Les alliances à gauche

  • Verts/PS

Christophe Boutin : C’est l’alliance la plus probable, celle qui pourrait remettre sur pied une gauche laminée par Emmanuel Macron en 2017, mais ressourcée ensuite par la politique menée, avec, en 2019, un net retour dans ses rangs d'électeurs macronistes de 2017, déçus. Mais ce retour s’est fait de manière déséquilibrée, et profite beaucoup plus à EELV qu’à des socialistes qui pourraient craindre de n’être plus qu’un courant dans une telle alliance. 

Si elle se faisait, EELV pourrait en tout cas apparaître comme le noyau central de la nouvelle gauche, à même d’attirer à la fois d’anciens socialistes radicalisés par la politique de LREM comme ces électeurs de LFI avec lesquels le parti écologiste partage un discours diversitaire. Et les électeurs de gauche pourraient trouver ici un exutoire au macronisme, tant du moins qu'il ne s'agirait pas de faire barrage à la droite ou à l’extrême droite. 

Probabilité : 3/5 , Efficacité : 4/5

Maxime Tandonnet : Les deux courants ont souvent été alliés dans l’histoire, notamment à l’occasion de la gauche plurielle au gouvernement de 1997 à 2002. Ils restent très proches sur de nombreux points, notamment les sujets sociaux. Le tournant pro-écologique du PS les rapproche encore davantage.  Leur alliance électorale est possible, sinon probable dans les années à venir.

Probabilité : 4/5 , Efficacité 4/5

  • PS/LFI

Christophe Boutin : L'alliance entre les sociaux-traîtres et les révolutionnaires est toujours délicate, les uns appartenant ici  camp progressiste, les autres au camp populiste. Sous la direction de son leader maximo, LFI, sur le plan institutionnel par exemple, semble envisager d’introduire des éléments de démocratie directe, notamment un recours à l'instrument référendaire, quand le PS reste lui dans une logique classique de démocratie représentative. 
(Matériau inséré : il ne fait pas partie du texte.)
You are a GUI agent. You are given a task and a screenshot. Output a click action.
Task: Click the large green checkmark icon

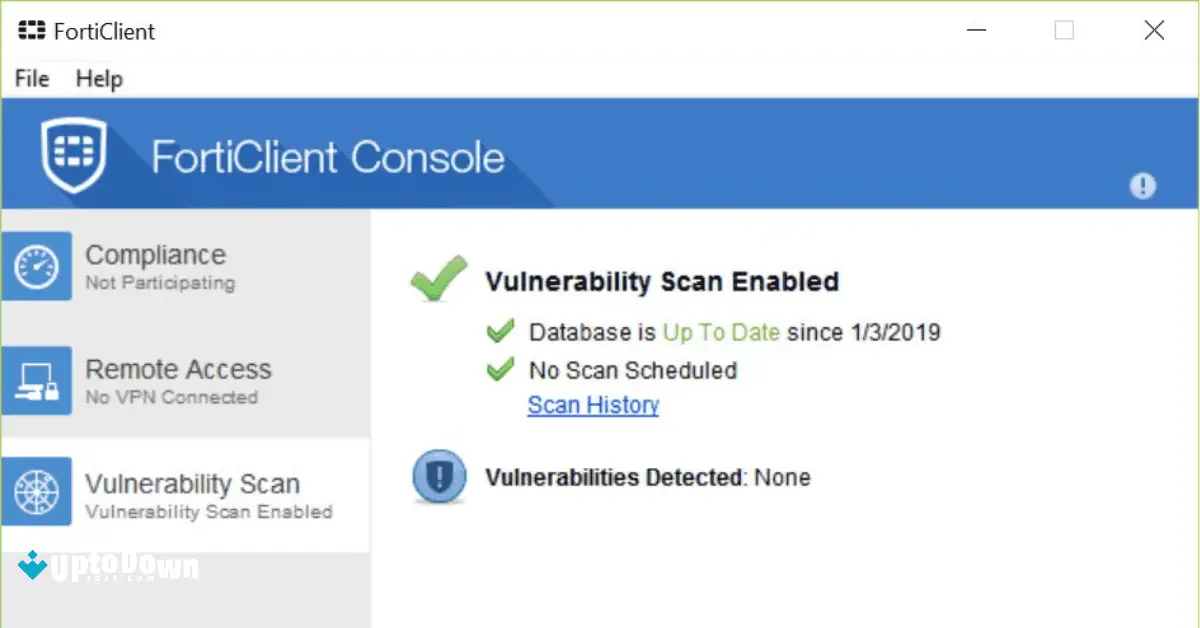tap(439, 279)
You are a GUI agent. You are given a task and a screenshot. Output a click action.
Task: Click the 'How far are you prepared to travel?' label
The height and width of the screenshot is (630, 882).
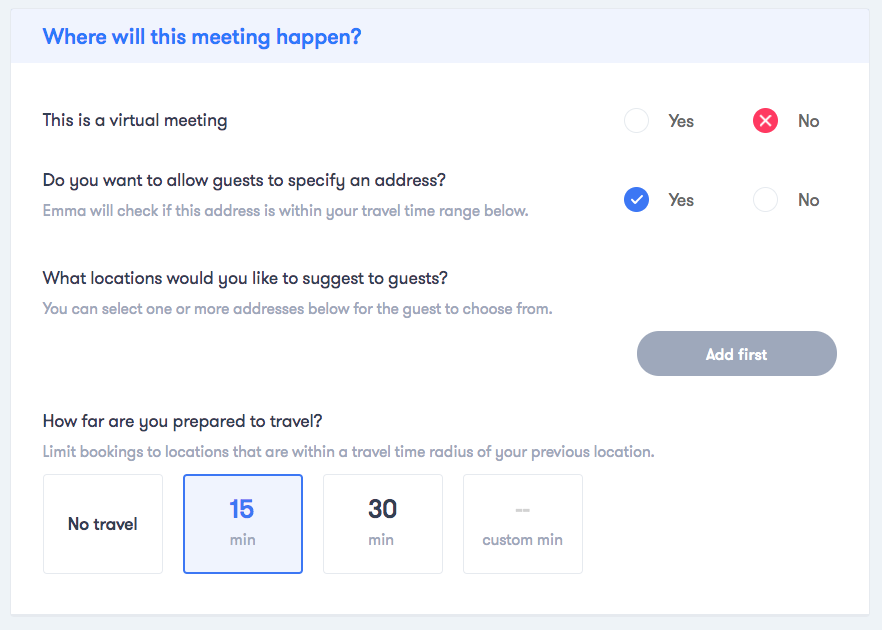coord(182,421)
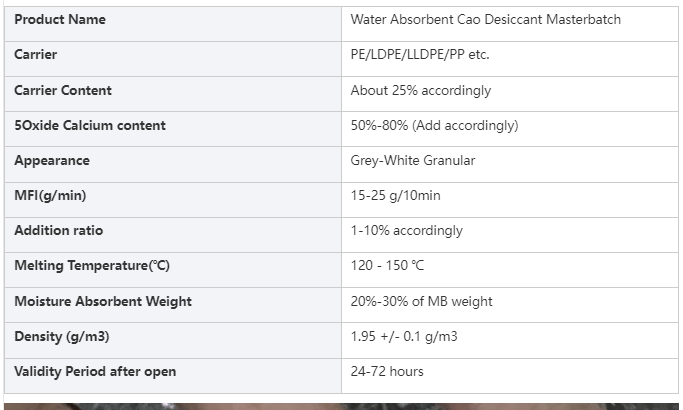
Task: Select the 120 - 150 ℃ value
Action: click(387, 265)
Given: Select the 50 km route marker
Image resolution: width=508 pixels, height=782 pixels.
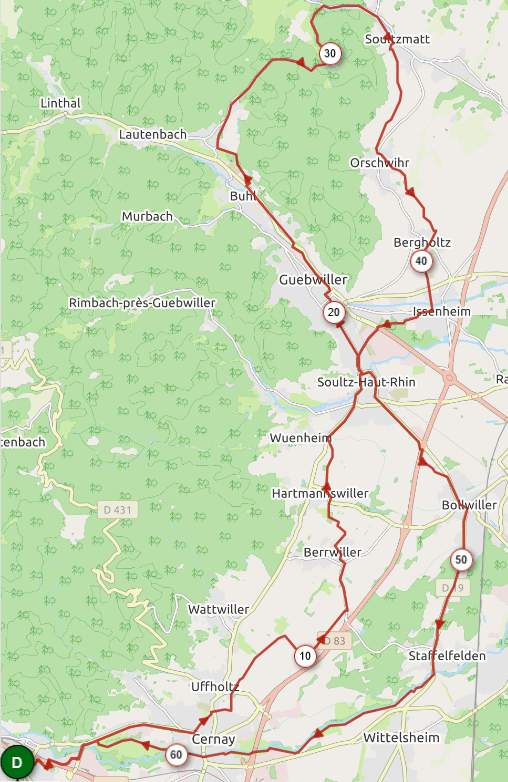Looking at the screenshot, I should pyautogui.click(x=461, y=560).
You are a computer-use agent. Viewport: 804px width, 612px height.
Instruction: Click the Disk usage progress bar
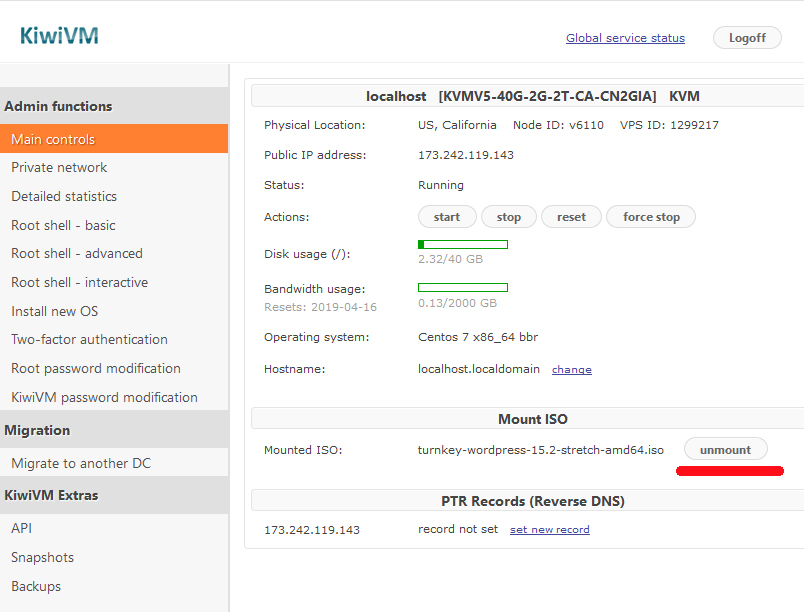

Reste pour les cadres des deux partis, plus apparatchiks peut-être dans un PS qui a vécu comme parti de gouvernement, mais aussi à LFI, la nécessité de trouver des débouchés en termes de postes et de mandats. Mais l’alliance est-elle la meilleure solution pour cela, et si des points de convergence existent, leur caractère général en terme de programme ne conduirait-il pas à devoir y inviter EELV et donc à en modifier l’équilibre ?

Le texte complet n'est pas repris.